Extracted data entries:
=-=-=
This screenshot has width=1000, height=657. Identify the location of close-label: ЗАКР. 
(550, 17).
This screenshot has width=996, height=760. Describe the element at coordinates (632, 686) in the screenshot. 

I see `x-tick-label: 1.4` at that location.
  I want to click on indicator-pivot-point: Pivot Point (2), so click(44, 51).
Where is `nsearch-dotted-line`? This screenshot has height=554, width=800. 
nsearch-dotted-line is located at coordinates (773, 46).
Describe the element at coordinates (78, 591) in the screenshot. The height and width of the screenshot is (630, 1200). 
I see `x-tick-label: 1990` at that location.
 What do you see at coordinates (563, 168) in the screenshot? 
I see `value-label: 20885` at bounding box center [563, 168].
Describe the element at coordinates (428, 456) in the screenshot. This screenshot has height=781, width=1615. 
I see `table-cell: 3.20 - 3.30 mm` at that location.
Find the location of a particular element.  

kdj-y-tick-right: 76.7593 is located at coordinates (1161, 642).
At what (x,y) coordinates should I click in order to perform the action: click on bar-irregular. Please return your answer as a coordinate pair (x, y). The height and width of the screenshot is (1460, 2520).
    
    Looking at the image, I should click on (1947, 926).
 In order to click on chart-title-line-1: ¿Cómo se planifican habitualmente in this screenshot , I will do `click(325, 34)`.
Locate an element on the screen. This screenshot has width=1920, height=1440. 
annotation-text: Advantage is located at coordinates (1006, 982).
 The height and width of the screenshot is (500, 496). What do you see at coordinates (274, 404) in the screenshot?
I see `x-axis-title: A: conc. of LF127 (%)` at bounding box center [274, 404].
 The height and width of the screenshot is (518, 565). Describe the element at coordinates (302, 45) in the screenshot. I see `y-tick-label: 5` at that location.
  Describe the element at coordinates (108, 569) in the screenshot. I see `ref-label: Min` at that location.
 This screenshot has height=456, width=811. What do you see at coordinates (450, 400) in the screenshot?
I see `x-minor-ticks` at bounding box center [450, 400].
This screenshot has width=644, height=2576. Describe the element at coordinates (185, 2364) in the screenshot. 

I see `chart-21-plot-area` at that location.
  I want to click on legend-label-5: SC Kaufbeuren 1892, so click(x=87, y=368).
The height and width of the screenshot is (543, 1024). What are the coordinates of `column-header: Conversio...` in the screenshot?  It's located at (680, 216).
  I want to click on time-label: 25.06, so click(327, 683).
=-=-=
Recast every line of the items above as a JSON list of strings, one string per line, with blank lines left out.

# [Answer area]
[
  "This screenshot has width=1000, height=657. Identify the location of close-label: ЗАКР. ",
  "(550, 17).",
  "This screenshot has width=996, height=760. Describe the element at coordinates (632, 686) in the screenshot. ",
  "I see `x-tick-label: 1.4` at that location.",
  "  I want to click on indicator-pivot-point: Pivot Point (2), so click(44, 51).",
  "Where is `nsearch-dotted-line`? This screenshot has height=554, width=800. ",
  "nsearch-dotted-line is located at coordinates (773, 46).",
  "Describe the element at coordinates (78, 591) in the screenshot. The height and width of the screenshot is (630, 1200). ",
  "I see `x-tick-label: 1990` at that location.",
  " What do you see at coordinates (563, 168) in the screenshot? ",
  "I see `value-label: 20885` at bounding box center [563, 168].",
  "Describe the element at coordinates (428, 456) in the screenshot. This screenshot has height=781, width=1615. ",
  "I see `table-cell: 3.20 - 3.30 mm` at that location.",
  "Find the location of a particular element.  ",
  "kdj-y-tick-right: 76.7593 is located at coordinates (1161, 642).",
  "At what (x,y) coordinates should I click in order to perform the action: click on bar-irregular. Please return your answer as a coordinate pair (x, y). The height and width of the screenshot is (1460, 2520).",
  "    Looking at the image, I should click on (1947, 926).",
  " In order to click on chart-title-line-1: ¿Cómo se planifican habitualmente in this screenshot , I will do `click(325, 34)`.",
  "Locate an element on the screen. This screenshot has width=1920, height=1440. ",
  "annotation-text: Advantage is located at coordinates (1006, 982).",
  " The height and width of the screenshot is (500, 496). What do you see at coordinates (274, 404) in the screenshot?",
  "I see `x-axis-title: A: conc. of LF127 (%)` at bounding box center [274, 404].",
  " The height and width of the screenshot is (518, 565). Describe the element at coordinates (302, 45) in the screenshot. I see `y-tick-label: 5` at that location.",
  "  Describe the element at coordinates (108, 569) in the screenshot. I see `ref-label: Min` at that location.",
  " This screenshot has height=456, width=811. What do you see at coordinates (450, 400) in the screenshot?",
  "I see `x-minor-ticks` at bounding box center [450, 400].",
  "This screenshot has width=644, height=2576. Describe the element at coordinates (185, 2364) in the screenshot. ",
  "I see `chart-21-plot-area` at that location.",
  "  I want to click on legend-label-5: SC Kaufbeuren 1892, so click(x=87, y=368).",
  "The height and width of the screenshot is (543, 1024). What are the coordinates of `column-header: Conversio...` in the screenshot?  It's located at (680, 216).",
  "  I want to click on time-label: 25.06, so click(327, 683)."
]